Sollee took the stage with a knowing confidence in his bandmembers, a group of unknowns to an audience who’d paid to hear Sollee play the cello. They started their set with Carrie Bell, Sollee bellowing out the words and proving that the precision in his composition and performance wasn’t altered at all with the added bandmembers and instruments. His new band includes banjoist Bennett Sullivan who has a well-known app for banjo instruction, violinist Julian Pinelli and recent graduate of Berklee School of Music, bassist Alex Browne who also graduated from a master’s program in music recently, and longtime collaborator percussionist Jordan Ellis. I spent too much of the concert trying to figure out which musician I liked best or who was better, because I found myself constantly overwhelmed by the talent on stage. Everyone other than Sollee blessed the audience with a solo, including a drum solo and a bass solo. For being such a new project, they played together with the lighthearted comfort of an older band reflected in Sollee’s easy smile and confidence.
Sullivan is likely to be famous someday (or as famous as a banjo player can be…). He picked the banjo with a sickening speed, racing Pinelli on the violin. At other times their instruments would blend into one totally seamless sound. Sullivan’s banjo solo was strikingly beautiful, it felt like an airy melodic breath of fresh air in this panging, rush of a bluegrass concert.
Sollee has a wonderful stage presence. He’s warm and funny, and he’s quickly creates a casual intimacy and he cuts a classic folk figure. An environmentalist and activist, he collaborates with artists and dancers, he plays a range of musical styles, weaves narratives with song, and finds influence in eclectic places.
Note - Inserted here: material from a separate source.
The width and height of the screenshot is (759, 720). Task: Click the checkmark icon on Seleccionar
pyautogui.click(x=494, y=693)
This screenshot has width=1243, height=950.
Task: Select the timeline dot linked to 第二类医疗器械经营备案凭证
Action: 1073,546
At Schuba’s, he preached ethos of bluegrass as immigrant music, emphasizing the influence of gospel, african, and jazz music as well as the Irish and Scottish roots, and pointing out the Mexican huapango rhythm in before playing his song “Mechanical Advantage.” He talked about the the inspiration for his song “cajun navy,” an underreported story of community members coming together to save each other after flooding in Louisiana. He told us the story of the artist who died of ALS who inspired “Pieces of You.” He mentioned the pygmy yodeling recordings that brought about “Well Worn Man.”
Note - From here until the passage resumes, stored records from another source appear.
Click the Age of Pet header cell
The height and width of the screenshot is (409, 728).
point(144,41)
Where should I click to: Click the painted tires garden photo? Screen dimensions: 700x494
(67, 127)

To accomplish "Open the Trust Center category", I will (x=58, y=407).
The last few encore songs were played acoustically. Julien Pinelli was prompted to sing “Drink Up and Go Home” and it felt like a really fun church basement concert for a few minutes when people get put on the spot.
Local singer songwriter Emily White opened for Ben Sollee and Kentucky Native. She played clever songs with an alt-country charm reminiscent of the Dixie Chicks or the Indigo Girls, whom she covered. White is great songwriter, and if she formed an all girl country-folk band it would be a major boon to the Chicago folk scene.